A crude deal for the public
But there’s no need to panic — we can always buy that oil back at twice the price
It was one of the more bizarre decisions taken by Tina JoematPettersson’s Fawlty Towers energy department. Last week, it emerged that she and a few colleagues had sat around a table last year — let’s hope it was late at night over a bottle of Talisker — and decided to flog SA’s emergency stash of oil reserves in the Strategic Fuel Fund (SFF).
The SFF, which has kept 10m barrels of crude oil in its depot at Saldanha, is meant to ensure “security of energy supply in case of a crisis” — like a global shortage.
Well, scratch that. JoematPettersson’s department decided, apparently without cabinet consultation, to get rid of all but 300,000 barrels (SA uses 450,000 a day) when the oil price was at a low of US$28/barrel.
The Central Energy Fund (CEF), which oversees the SFF, says this was just part of “stock rotation”. “The integrity of the strategic stocks is secured,” said the CEF’s Tseliso Maqubela, as the fund has the “right” to buy back the oil. This is masterful spin: the truth is, whereas the fund used to own that oil, now it only has the right to buy it back.
And here’s the difference: selling 10m barrels of oil at $28/barrel netted R4.4bn; buying it back with crude at $49/barrel today would cost R7.9bn.
So if the public are the losers, who were the winners?
Here, it gets interesting. The buyers of this oil, who stand to make a killing, appear to have been Vesquin, Nigeria’s Taleveras and Glencore.
Dig deeper, and you’ll see that Vesquin is a joint venture between Swiss-based energy giant Vitol and a company called Elderberry, owned by 45-yearold Simphiwe Mehlomakulu.
Mehlomakulu, a chemical engineer with an MBA, has an impressive CV dating back to 1993 when he worked as a process engineer for Sasol’s chemical industries division. In 2000, he worked as a manager for Old Mutual, before joining PetroSA as an executive in 2002.
But here it gets interesting: Mehlomakulu was the man who signed off the R15m “advance” paid by PetroSA to Sandi Majali’s Imvume Management in 2003.
Of that R15m, Majali notoriously diverted R11m to the African National Congress — a scandal uncovered by the Mail & Guardian which became known as Oilgate.
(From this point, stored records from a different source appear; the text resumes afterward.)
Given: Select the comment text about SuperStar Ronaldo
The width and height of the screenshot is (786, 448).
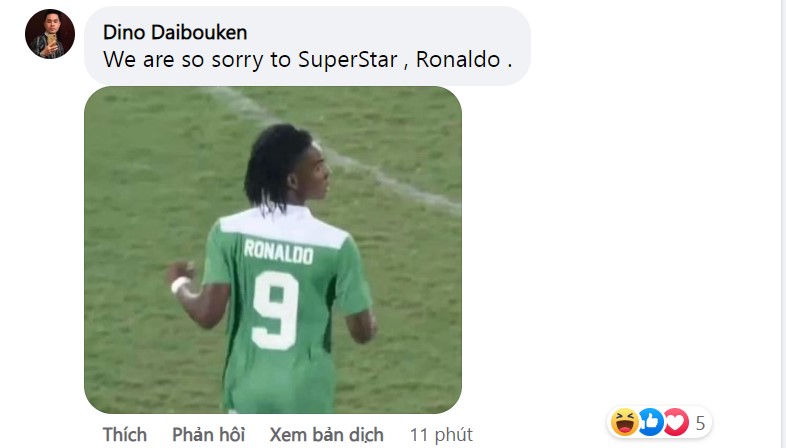Looking at the screenshot, I should click(308, 60).
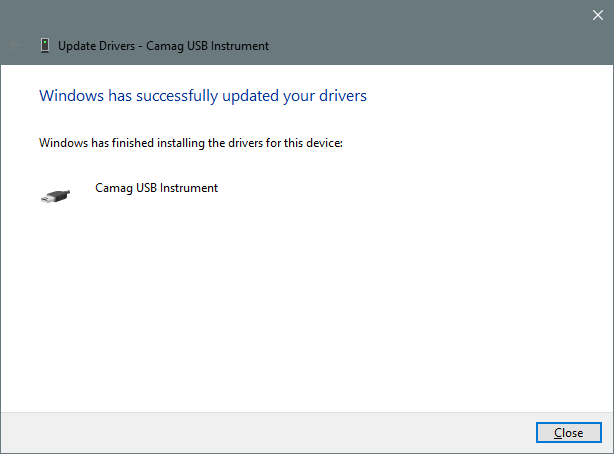Viewport: 614px width, 454px height.
Task: Click the empty title bar area left of X
Action: [x=300, y=14]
At the time, Mehlomakulu was PetroSA’s GM for trading, supply and logistics, but he’d been acting CEO while Sipho Mkhize was on leave.
In the end, public protector Lawrence Mushwana investigated Oilgate and found the payment to Imvume was “lawful” and “properly considered”. But Mushwana’s probe was subsequently rubbished by Judge Robert Nugent, who said there was no evidence he displayed “an open and inquiring mind”.
Now, more than a decade later, Mehlomakulu seems set to score big time through yet another ill-conceived state deal.
When contacted, he referred questions to Vitol’s representative, Harvey Foster. Foster, however, was skittish and evasive.
He refused to reveal any details of the oil deal as “we do not comment on our client relationships” and are “bound by client confidentiality”.
Foster denied his company stood to make a huge profit, saying this was “based on a lack of understanding of our business”.
Of course, he refused to explain how it worked — consistent with the secrecy that has characterised this entire process.
Joemat-Pettersson hasn’t helped clarify anything either. For a start, she argued that the money was “immediately used to buy the new stock” — contradicting the CEF’s view that SA only has the right to buy it back.
This is just one of many disturbing elements to this story. Why, for example, wasn’t this decision run past cabinet? Especially Pravin Gordhan’s treasury, which is legally meant to sign off these sorts of big deals?
And how was it that the former PetroSA executive who signed off the Oilgate payment to the ruling party now seems set to become an instant multimillionaire thanks to this secretive decision?